1) Privilege escalation (CVE-ID: CVE-2018-8897)
The vulnerability allows a local attacker to gain elevated privileges on the target system.The vulnerability exists due to improper implementation of Intel 64 and IA-32 Architectures Software Developer's Manual (SDM) on multiple system kernels, which results in an unexpected behavior for #DB exceptions that are deferred by MOV SS or POP SS. A local user can execute arbitrary code with elevated privileges.
2) Integer overflow (CVE-ID: CVE-2018-10982)
The vulnerability allows an adjacent attacker to cause DoS condition or gain elevated privileges on the target system.The weakness exists due to an array overrun condition that occurs when the High Precision Event Timer (HPET) timer is configured to deliver interrupts in IO-APIC mode. An adjacent attacker who has the HPET timer configured to deliver interrupts in IO-APIC mode can cause the service to crash or gain root privileges.

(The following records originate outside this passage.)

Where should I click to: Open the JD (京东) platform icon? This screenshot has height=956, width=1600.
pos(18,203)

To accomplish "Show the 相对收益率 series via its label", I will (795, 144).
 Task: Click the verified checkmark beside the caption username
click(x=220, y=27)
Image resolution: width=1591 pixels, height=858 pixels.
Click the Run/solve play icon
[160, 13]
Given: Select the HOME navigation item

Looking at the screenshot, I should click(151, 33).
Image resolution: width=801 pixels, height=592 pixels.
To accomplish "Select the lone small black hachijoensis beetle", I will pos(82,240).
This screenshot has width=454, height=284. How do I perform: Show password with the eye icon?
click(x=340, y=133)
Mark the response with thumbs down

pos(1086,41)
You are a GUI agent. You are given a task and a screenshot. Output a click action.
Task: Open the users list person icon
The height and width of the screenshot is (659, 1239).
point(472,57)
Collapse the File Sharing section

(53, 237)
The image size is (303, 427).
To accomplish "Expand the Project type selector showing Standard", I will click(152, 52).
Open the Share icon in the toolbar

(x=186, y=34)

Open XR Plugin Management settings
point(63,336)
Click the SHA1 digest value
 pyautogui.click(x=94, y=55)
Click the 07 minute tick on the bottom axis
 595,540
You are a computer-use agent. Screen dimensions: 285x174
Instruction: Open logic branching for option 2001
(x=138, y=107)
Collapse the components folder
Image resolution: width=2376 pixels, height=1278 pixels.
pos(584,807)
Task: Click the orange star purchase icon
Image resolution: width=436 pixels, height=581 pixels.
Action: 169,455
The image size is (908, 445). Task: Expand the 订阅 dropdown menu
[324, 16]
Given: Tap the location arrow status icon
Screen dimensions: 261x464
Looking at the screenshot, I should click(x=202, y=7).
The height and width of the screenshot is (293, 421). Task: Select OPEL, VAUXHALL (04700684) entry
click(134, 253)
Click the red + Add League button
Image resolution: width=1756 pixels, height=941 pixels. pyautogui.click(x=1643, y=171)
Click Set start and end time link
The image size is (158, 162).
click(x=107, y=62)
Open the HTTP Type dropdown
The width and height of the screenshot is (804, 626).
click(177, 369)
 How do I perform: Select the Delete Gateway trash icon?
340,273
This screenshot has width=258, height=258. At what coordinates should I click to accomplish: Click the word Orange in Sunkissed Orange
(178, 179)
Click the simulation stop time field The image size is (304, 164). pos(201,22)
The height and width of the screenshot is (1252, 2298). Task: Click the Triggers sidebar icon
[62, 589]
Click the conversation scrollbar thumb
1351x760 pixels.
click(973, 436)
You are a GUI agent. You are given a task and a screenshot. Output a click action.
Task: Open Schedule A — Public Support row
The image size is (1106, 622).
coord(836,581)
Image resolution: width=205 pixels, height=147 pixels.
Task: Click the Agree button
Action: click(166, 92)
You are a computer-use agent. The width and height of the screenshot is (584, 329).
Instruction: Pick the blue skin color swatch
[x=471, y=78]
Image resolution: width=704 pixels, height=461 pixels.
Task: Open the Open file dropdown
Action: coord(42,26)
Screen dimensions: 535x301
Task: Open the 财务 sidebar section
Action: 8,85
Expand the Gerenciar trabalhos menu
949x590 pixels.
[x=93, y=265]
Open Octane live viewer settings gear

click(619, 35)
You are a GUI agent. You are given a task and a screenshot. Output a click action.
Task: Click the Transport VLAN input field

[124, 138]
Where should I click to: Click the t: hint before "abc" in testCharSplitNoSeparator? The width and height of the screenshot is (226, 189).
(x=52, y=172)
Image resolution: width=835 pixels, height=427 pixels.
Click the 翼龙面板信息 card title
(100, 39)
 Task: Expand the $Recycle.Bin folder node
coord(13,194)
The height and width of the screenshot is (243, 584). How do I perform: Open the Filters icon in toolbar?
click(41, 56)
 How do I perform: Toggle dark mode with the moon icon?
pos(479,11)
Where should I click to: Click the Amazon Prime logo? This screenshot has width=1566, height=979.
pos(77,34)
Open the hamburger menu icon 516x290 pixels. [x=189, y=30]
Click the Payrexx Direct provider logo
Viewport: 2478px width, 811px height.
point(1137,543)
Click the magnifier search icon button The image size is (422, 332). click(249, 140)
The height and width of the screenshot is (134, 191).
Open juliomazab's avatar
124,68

3) Infinite loop (CVE-ID: CVE-2018-10981)
The vulnerability allows an adjacent attacker to cause DoS condition on the target system.The weakness exists due to a failure to reject invalid transitions between states. An adjacent attacker can submit a specially crafted request designed to force the QEMU device model on the system to switch the request between two states, trigger infinite loop and cause the service to crash.
Remediation
Install update from vendor's website.